This research proposal outlines a study on gender representation and biases on Wikipedia’s main page, the most visited Wikipedia page. The main page (or front page from a communication perspective) received 46.8 billion visits last November on the English edition (Wikimedia, 2023). We are conducting a comparative analysis across seven of the longest-standing Wikipedia editions—English, German, Catalan, French, Portuguese, Italian, and Spanish—all launched in 2001, employing a mixed-methods approach. Grounded in gender and intersectionality, the study analyzes daily content, editorial/newsroom guidelines, and insights from volunteer communities using communication theories like gatekeeping (Barzilai-Nahon, 2009) and agenda-setting (McCombs and Shaw, 1972). Our aim is not only academic research but also active contribution to editing communities by addressing daily challenges in curating front-page content. Therefore, we have already included seven working groups of Wikipedia users involved in gender issues for each language edition and the chapters of all Wikipedias analyzed in this project.

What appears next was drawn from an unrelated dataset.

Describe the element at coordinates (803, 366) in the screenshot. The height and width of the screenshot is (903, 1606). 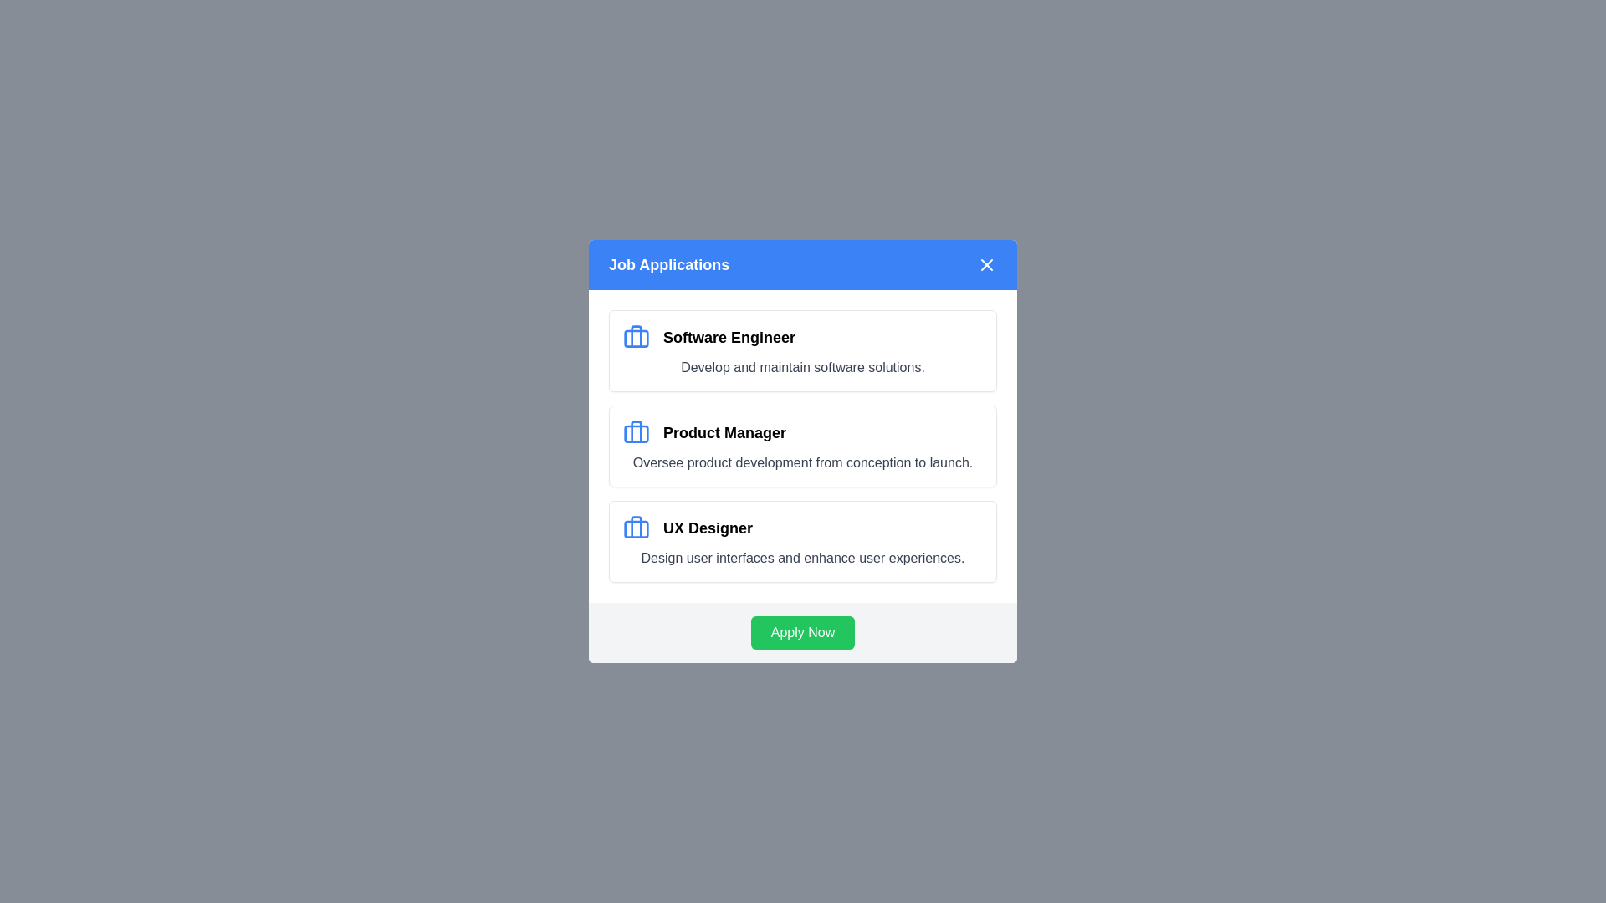
I see `the text label that reads 'Develop and maintain software solutions.' which is located beneath the 'Software Engineer' title` at that location.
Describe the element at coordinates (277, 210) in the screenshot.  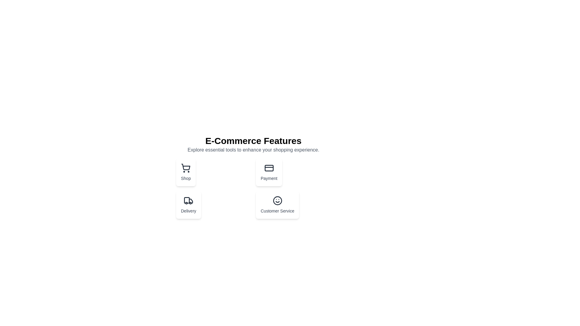
I see `the 'Customer Service' text label, which describes the feature and is located at the bottom-right section of the grid layout under the smiley face icon` at that location.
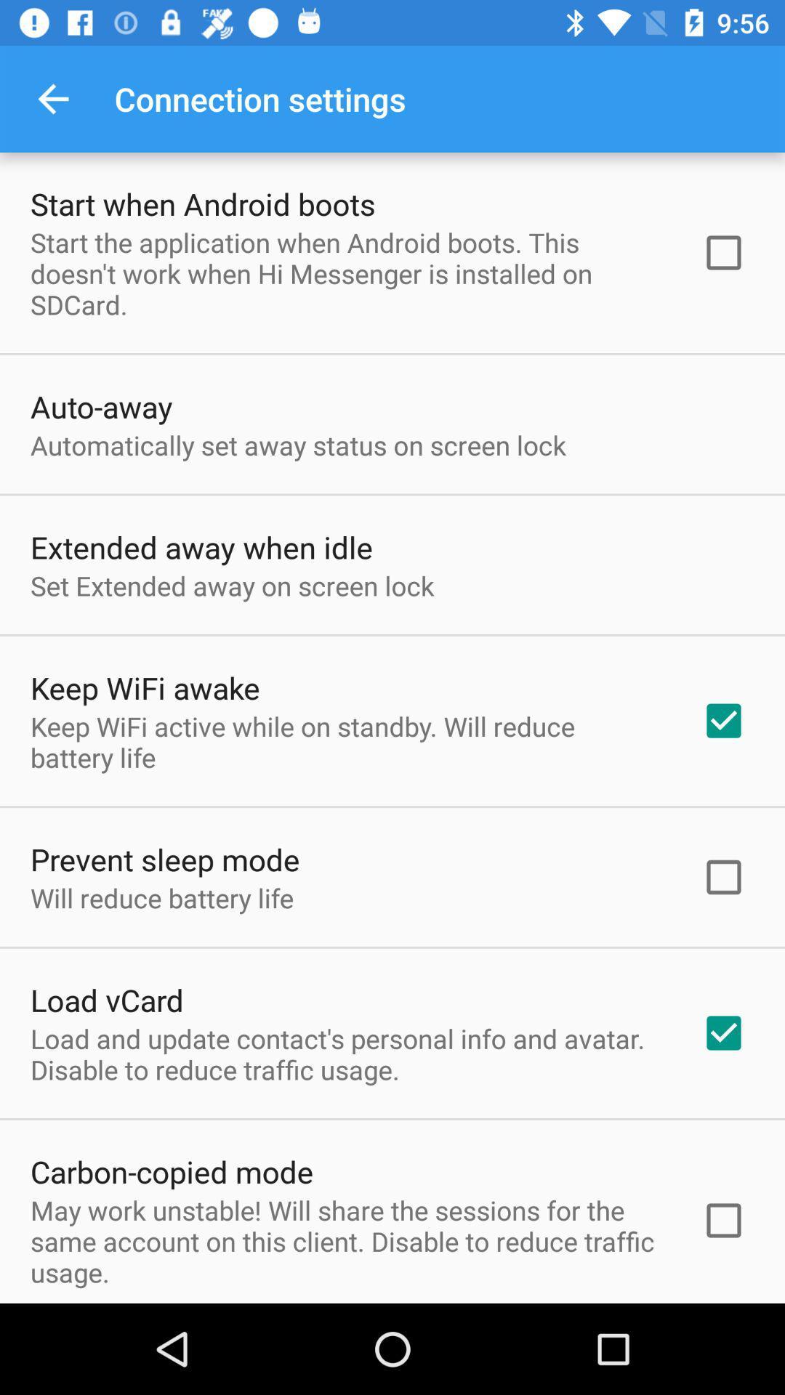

The different stages of the project are:

a) Conducting a scoping review, a systematic literature review using the SALSA Framework (Grant and Booth, 2009), to analyze academic publications from 2001 to 2024. This review focuses on examining Wikipedia within the framework of a communication ecosystem, followed by a triangulation methodology.

b) In-depth interviews with voluntary editors of the front page from all seven Wikipedia editions to ascertain decision-making processes, biases, and strategies that influence content visibility related to gender and other intersectionalities. The interviews are conducted in person or online and in the native languages of the volunteer participants. We plan to conduct around five interviews per language edition. Contacts with the volunteers are obtained through discussion pages related to editing the main page, as well as from user groups participating in the project, including calls from the chapters to their networks. The interview transcriptions are coded and analyzed using qualitative data analysis software, and a specific codebook is generated to facilitate the coding. This methodological approach addresses RQ1 and RQ3.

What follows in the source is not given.